◆ SOAL LATIHAN
1. Pada sinopsis Kubah, ganti "Kapten Somad" dengan "Letnan Somad", lalu tuliskan kembali bagian dari "Ia membayangkan peristiwa" sampai "hasil. Karman sembuh.".
2. Menurut sinopsis Kubah, siapa yang dinikahi Parta setelah menceraikan istrinya?

Senin, 16 November 2015

Sinopsis


KUBAH
KARYA AHMAD TOHARI

Karman sangat canggung dan gamang. Kepada Komandan, Karman membungkuk berlebihan. Karman mengerti harga dirinya tidak semahal kertas yang dibawanya, dan tidak semahal ruangan di mana kini ia berada. Ia merasa asing, walaupun Karman sudah bebas, ia merasa ada pemisah antara dirinya dengan alam sekitarnya. Ia yakin itu, karena ia tahu bahwa dirinya adalah bekas tahanan politik. Nyatanya sejak 12 tahun lalu, Karman telah kehilangan diri dan pribadinya. Ia selalu merasa rendah diri. Di bawah pohon beringin di tengah alun-alun Karman istirahat.
            Ia membayangkan peristiwa tujuh tahun yang lalu ketika Karman masih sebagai tahanan. Parta menceraikan istrinya dan nikah dengan Marni, istri Karman. Pada waktu itu Marni meminta keikhlasan dan pengertian Karman agar diizinkan untuk menikah lagi dengan Parta. Karman hanya bisa termenung dan membagi kesusahnnya dengan teman-temannya sebarak. Tubuh dan jiwanya semakin layu. Ia tergeletak sakit. Ada seorang perwira, Kapten Somad, yang berusaha mengobati penyakit Karman. Uasha Kapten Somad itu pada akhirnya membawa hasil. Karman sembuh.

◆ MATERI
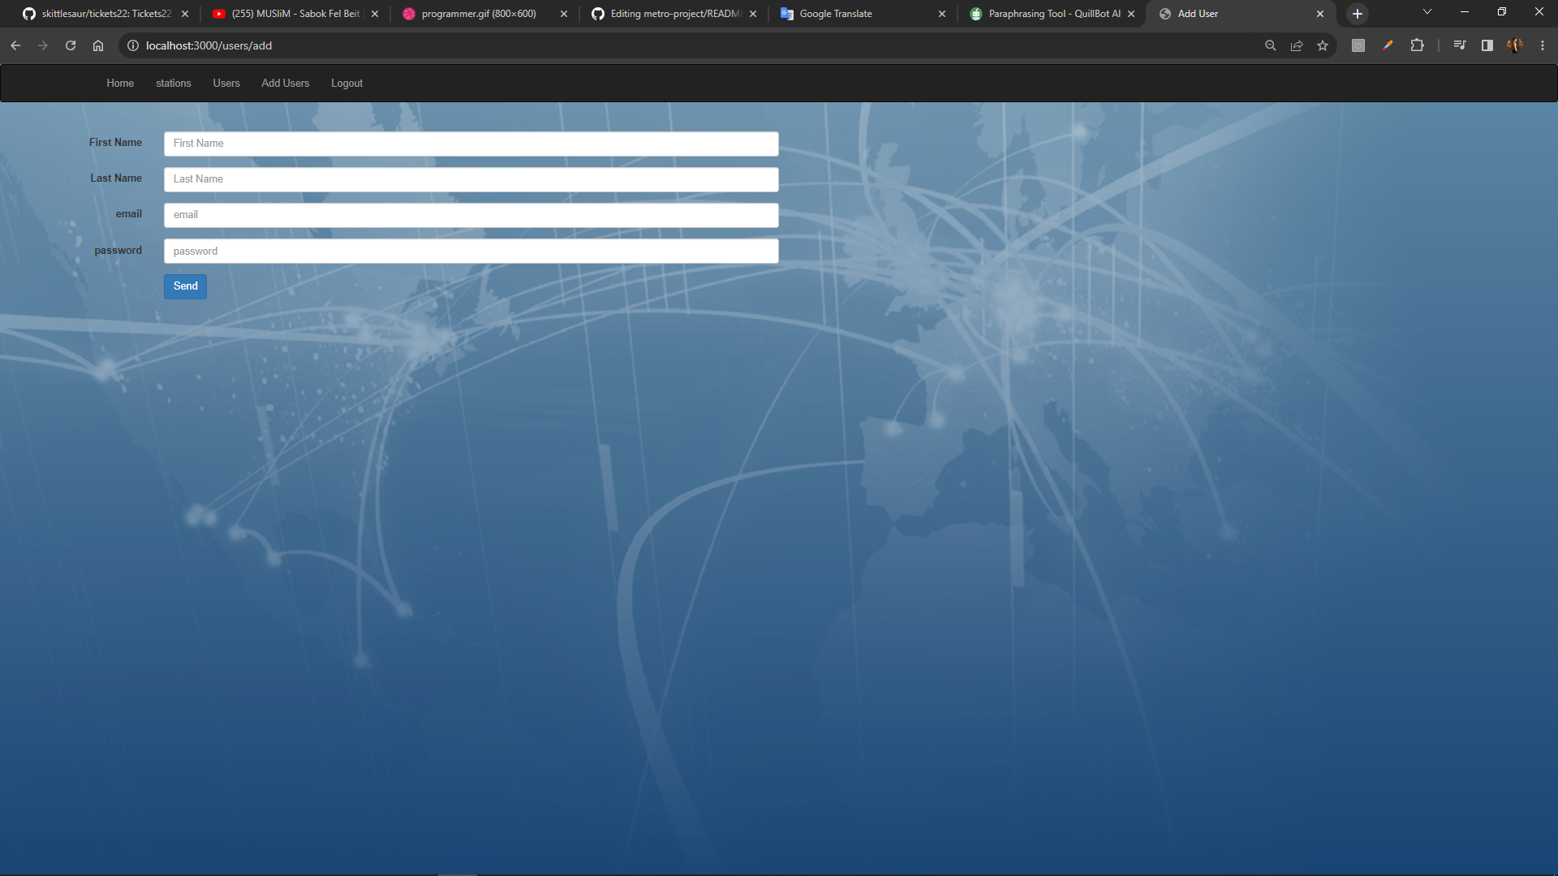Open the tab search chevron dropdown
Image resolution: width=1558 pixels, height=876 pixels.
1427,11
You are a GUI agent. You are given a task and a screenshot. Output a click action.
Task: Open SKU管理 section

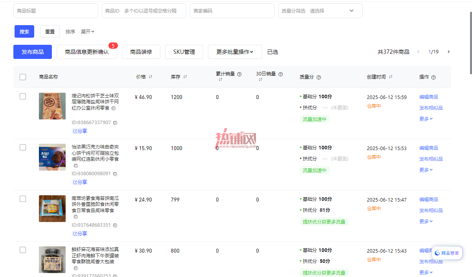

◆ PEMBAHASAN SOAL
1.
Ia membayangkan peristiwa tujuh tahun yang lalu ketika Karman masih sebagai tahanan. Parta menceraikan istrinya dan nikah dengan Marni, istri Karman. Pada waktu itu Marni meminta keikhlasan dan pengertian Karman agar diizinkan untuk menikah lagi dengan Parta. Karman hanya bisa termenung dan membagi kesusahnnya dengan teman-temannya sebarak. Tubuh dan jiwanya semakin layu. Ia tergeletak sakit. Ada seorang perwira, Letnan Somad, yang berusaha mengobati penyakit Karman. Uasha Letnan Somad itu pada akhirnya membawa hasil. Karman sembuh.

2. Marni, istri Karman.